A James Rhodes, el gran pianista clásico que en el fondo no lo es tanto, lo violaron cuando tenía 6 años. Su tormento, causado por su profesor de gimnasia, duró nada menos que un lustro. Lo cuenta todo con extenuante claridad, a veces con mayor detalle del que algunos de sus lectores desearían, en su formidable libro Instrumental.
Bruce Springsteen, otro grande de la música, posiblemente uno de los más brillantes de todos los tiempos, cuenta en su portentosa autobiografía que ha estado tomando antidepresivos durante los últimos 12 o 15 años.
El Jefe llena estadios en todo el mundo y maravilla a sus millones de fans; su talento resulta indiscutible, como irrefutables son las fabulosas conquistas que agrandan su carrera más allá de la cima del rock; sin embargo, el músico de Nueva Jersey admite en Born to run que lucha –lo hace desde hace tiempo- contra la ansiedad y la depresión.
A veces, Bruce pierde esa batalla campal y no puede levantarse de la cama. A pesar de la enorme atracción que suscita en buena parte de los aficionados a la música, a pesar de lo que se podría pensar de alguien que parece hercúleo en todos los ámbitos, ha habido etapas en las que ni siquiera –admite- ha podido tener una erección.

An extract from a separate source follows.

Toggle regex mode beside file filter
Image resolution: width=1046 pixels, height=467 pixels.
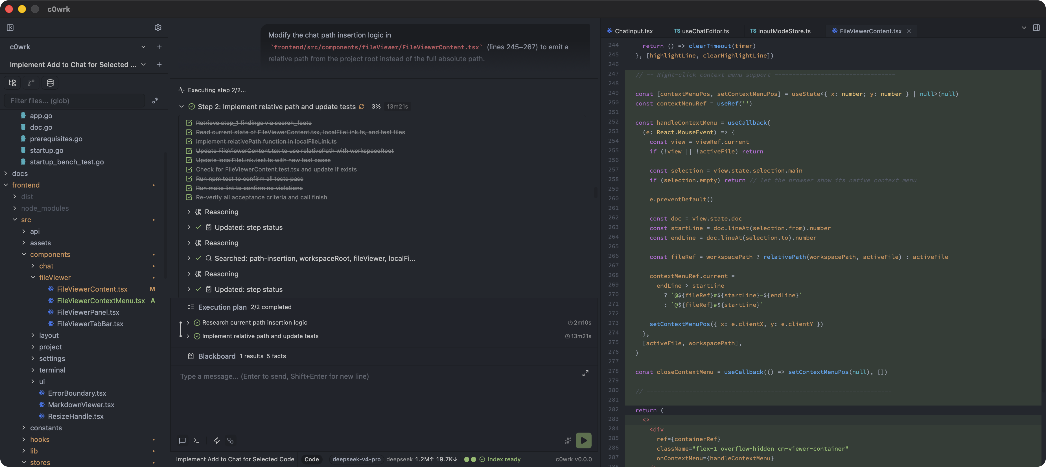155,101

La confesión pública de las intimidades de un personaje desmesuradamente conocido exige muchas cosas. Tal vez, más que ninguna otra, una valentía colosal. La mayoría de las personas intenta que el resto del mundo ignore sus debilidades; y, con todo el esfuerzo necesario, las disimula, las disfraza, las esconde. Solo quienes no tienen nada que temer conservan las agallas suficientes como para contarlas; al difundir sus condenas emocionales en el exterior, las vencen.

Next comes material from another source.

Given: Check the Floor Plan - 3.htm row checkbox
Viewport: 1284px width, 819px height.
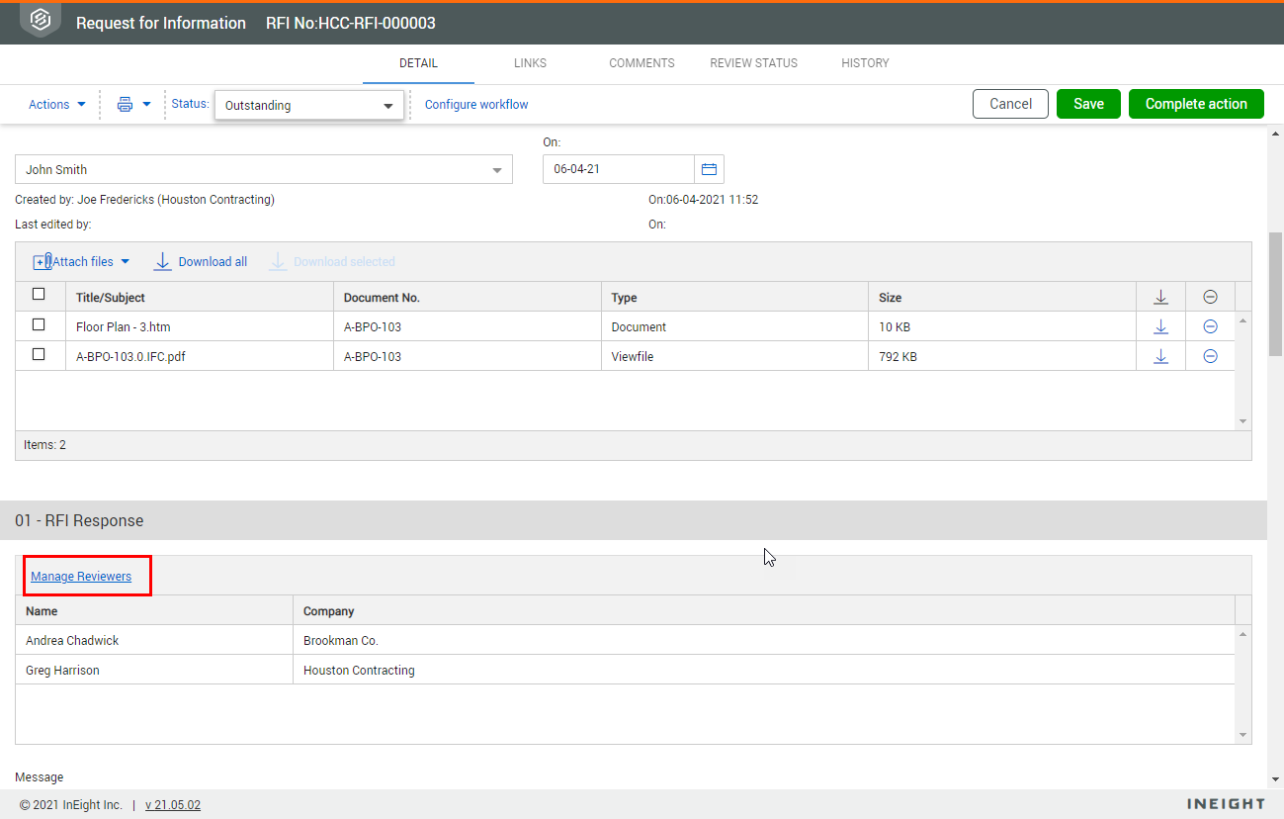Looking at the screenshot, I should [39, 324].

El coraje de mostrarte ante el mundo como verdaderamente eres apaga el incendio que se propaga, incansable, mientras intentas ser otro, ése que los demás quieren que seas, o ése que crees que los demás prefieren que seas.
El valor de subrayar las debilidades y exhibirte a plena luz con ellas coloca a estos dos genios musicales tan diferentes en un mismo lugar que, en realidad, se encuentra muy poco concurrido, pues allí no hay casi nadie.
Pero más importante que eso es que llegar a ese territorio extremo les permite abandonar la necesidad de aprobación que ahoga a tantos artistas, a tantas personas. A partir de entonces ya eres tú mismo el que facilita o incluso sugiere la desaprobación de los otros, si bien éstos no saben que, al mismo tiempo, estás conciliando con quien verdaderamente importa, contigo mismo, el origen, las causas.
Con frecuencia, el intento de ser otro, o de mostrarte como otro, surge de la necesidad de batallar la soledad, posiblemente, el gran mal de estos tiempos en los que prevalece la relación tecnológica, vía pantallas y auriculares, entre los humanos.
Eugéne Ionesco, el gran dramaturgo del absurdo, sostenía que no sufrimos de la soledad, sino de la ausencia de soledad; de toparnos con el fenómeno de hallar la peor compañía en nosotros mismos.
Cuando Rhodes y Springsteen se encuentran su peor yo recurren al coraje. Entonces exorcizan sus demonios extrayéndolos de sus océanos interiores y exponiéndolos donde todos puedan verlos. Precisamente es allí, a la vista del mundo entero, donde, al final, tras una cruzada ciclópea, los abaten.